StorSimple, which was founded in 2010, is a hardware storage gateway vendor that specializes in tiered storage. Tiered storage is a way to organize storage needs in location or needs priorities. One common example of tiered-storage use is to store lesser-used archival “cold” data in a public cloud, while keeping more-used “hot” data stored locally for faster access.

Because the tiers are transparent to end users, the distribution of data is seamless. If the resources on the public cloud are large enough or use good, elastic policies to expand on demand, then users essentially get “a bottomless file server,” according to Microsoft corporate VP Brad Anderson.

Anderson, who oversees Microsoft’s Windows Server and “system center” products, isn’t what you would call subdued about StorSimple’s success to date.

“In the six months prior to the Microsoft acquisition, versus the six months post-acquisition, StorSimple did seven times the business,” Anderson related in a recent interview.

Or put another way: in those six months after the acquisition, StorSimple was hitting numbers it wasn’t expecting to hit until three years after it was bought.

Data Is Life

Numbers aren’t usually a focus of the story, but they are important to mention in this instance, because they are a solid piece of evidence that suggests there is more to this data explosion than mere hype.
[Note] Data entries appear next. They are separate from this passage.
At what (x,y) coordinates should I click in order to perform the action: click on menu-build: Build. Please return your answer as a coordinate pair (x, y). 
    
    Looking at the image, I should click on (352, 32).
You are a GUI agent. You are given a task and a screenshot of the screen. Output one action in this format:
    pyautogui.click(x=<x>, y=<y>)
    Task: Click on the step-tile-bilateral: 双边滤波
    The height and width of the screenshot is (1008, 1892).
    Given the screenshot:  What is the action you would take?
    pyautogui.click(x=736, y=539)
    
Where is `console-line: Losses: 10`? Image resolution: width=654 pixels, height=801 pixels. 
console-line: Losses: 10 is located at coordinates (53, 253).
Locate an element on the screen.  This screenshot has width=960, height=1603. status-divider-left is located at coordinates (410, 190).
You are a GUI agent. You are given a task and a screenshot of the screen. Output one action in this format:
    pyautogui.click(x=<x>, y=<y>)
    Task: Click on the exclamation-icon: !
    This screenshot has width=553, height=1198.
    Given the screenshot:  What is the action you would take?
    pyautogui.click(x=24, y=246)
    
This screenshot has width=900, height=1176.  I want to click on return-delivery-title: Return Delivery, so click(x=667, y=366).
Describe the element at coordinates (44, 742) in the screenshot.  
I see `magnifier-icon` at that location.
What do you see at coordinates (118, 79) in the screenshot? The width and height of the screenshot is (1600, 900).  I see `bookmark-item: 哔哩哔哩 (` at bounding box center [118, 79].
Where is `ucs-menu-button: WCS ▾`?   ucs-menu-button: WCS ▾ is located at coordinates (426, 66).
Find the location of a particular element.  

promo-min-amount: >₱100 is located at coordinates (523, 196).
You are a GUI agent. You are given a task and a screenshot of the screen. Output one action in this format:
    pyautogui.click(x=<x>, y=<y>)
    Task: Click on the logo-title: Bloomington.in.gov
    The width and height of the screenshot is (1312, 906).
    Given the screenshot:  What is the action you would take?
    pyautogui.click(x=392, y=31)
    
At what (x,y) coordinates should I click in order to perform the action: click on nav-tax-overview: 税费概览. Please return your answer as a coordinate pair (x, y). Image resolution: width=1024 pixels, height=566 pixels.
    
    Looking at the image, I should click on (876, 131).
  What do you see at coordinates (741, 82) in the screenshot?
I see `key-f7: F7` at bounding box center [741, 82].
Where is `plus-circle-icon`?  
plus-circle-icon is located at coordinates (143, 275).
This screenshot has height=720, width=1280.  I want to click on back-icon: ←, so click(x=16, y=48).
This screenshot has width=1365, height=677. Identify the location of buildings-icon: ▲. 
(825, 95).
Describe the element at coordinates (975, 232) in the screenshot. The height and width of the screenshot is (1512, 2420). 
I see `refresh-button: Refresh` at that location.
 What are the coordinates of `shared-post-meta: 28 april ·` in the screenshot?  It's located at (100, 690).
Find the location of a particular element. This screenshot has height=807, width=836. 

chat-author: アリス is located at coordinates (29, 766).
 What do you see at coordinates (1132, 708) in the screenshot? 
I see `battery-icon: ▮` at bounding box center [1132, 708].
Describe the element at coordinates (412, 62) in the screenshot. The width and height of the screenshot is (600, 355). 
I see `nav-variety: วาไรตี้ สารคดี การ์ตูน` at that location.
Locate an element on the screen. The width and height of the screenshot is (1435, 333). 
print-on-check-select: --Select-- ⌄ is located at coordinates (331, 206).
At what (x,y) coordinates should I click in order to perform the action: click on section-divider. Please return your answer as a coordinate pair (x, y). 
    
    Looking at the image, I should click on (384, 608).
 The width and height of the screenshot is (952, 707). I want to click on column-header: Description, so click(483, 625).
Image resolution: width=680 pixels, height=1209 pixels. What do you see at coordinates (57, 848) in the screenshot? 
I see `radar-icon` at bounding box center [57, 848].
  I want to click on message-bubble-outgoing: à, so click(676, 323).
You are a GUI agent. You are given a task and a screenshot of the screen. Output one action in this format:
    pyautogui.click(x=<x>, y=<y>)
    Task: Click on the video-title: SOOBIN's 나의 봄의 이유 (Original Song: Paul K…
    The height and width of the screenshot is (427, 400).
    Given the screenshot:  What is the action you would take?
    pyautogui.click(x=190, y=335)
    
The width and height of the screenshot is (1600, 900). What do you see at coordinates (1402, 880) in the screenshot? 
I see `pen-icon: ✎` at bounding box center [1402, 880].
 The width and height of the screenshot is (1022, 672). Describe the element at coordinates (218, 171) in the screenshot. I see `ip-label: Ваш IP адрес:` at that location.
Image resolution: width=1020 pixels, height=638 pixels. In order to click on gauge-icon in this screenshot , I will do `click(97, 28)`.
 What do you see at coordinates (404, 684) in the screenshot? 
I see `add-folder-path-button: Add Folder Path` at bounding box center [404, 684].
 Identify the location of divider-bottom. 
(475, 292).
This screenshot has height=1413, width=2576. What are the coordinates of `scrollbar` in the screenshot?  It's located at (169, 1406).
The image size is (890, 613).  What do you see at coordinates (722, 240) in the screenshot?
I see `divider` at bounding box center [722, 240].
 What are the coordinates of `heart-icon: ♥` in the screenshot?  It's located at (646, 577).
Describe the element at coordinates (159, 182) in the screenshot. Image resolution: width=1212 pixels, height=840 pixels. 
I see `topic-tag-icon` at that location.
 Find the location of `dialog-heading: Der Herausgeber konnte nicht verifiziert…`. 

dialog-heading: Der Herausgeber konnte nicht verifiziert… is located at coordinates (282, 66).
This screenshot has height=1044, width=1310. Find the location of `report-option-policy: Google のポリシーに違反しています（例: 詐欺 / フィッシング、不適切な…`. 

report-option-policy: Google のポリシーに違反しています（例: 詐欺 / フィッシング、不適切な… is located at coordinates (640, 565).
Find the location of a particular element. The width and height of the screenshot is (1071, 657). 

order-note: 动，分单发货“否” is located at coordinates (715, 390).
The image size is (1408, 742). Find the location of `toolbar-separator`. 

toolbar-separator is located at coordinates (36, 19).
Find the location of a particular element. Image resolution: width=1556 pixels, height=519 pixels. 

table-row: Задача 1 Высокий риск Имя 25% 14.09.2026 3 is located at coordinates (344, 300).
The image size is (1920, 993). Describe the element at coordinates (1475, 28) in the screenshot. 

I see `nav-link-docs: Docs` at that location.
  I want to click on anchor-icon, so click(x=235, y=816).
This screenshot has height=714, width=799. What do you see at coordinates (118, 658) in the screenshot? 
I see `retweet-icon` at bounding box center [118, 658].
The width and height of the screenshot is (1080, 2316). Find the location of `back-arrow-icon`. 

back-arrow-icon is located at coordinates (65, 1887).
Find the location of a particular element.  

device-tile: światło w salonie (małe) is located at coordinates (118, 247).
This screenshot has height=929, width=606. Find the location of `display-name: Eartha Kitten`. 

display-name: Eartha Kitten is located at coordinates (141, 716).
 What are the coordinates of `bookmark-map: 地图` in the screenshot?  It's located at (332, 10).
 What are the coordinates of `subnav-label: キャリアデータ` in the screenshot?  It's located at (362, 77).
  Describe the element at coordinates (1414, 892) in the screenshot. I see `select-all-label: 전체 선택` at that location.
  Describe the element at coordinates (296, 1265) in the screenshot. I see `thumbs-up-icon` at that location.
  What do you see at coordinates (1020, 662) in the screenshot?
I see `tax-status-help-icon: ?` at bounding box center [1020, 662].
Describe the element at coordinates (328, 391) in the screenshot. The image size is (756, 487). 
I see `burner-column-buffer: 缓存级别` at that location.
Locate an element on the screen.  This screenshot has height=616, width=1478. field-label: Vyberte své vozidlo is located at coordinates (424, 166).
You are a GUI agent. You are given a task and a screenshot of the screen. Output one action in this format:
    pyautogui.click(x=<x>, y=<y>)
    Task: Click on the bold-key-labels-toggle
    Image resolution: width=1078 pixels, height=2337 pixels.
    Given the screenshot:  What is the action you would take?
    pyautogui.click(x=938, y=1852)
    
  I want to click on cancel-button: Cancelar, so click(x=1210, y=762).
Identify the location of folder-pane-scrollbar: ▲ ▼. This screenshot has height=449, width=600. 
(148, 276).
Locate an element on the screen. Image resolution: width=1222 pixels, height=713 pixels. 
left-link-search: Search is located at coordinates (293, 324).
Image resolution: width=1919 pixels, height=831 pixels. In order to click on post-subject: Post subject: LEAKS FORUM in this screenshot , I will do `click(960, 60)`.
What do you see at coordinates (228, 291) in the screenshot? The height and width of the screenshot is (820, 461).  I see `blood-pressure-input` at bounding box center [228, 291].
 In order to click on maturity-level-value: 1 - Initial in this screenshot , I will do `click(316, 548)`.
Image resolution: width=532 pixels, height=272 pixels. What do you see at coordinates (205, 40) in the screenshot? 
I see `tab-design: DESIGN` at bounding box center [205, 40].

Anderson said that many of StorSimple’s customers are seeing data growth rates of 40-50% per year, and that storage is the fastest growing line item for data center budgets. That feels pretty market-y, but it does match the ongoing conversations people have been having in the enterprise about data management and storage.

It is easy to see “data” and start thinking “big data”—with all the attendant analytics, application development and magic pixie-dust that big data hype will usually bring. But even regular data needs—the kind that just needs to be stored for business, backup or disaster recovery reasons—must be managed.

And, ideally, without breaking the budget. Anderson highlighted the City of Palo Alto, Calif., which jumped to StorSimple after reviewing storage area network options that would have run the city $250,000. The bill for StorSimple was closer to $60,000.

Cost is a big driver for StorSimple customers, and so is flexibility. The seamless approach described earlier is a boon not only to end users but to their IT managers as well. It also gets them exposure to using a public cloud-based platform.

That doesn’t bother Anderson: 50% of new StorSimple customers are using Windows Azure for the first time. Data storage in the cloud could be the gateway drug for enterprises and small- to medium-sized businesses to more cloud computing use later.

As entire ecosystems continue to grow around big data and data analytics, companies are still very much seeking the less-flashy but still critically important, tools to manage everyday data. Businesses still have work, and now more than ever, even “ordinary” data is a company’s life blood.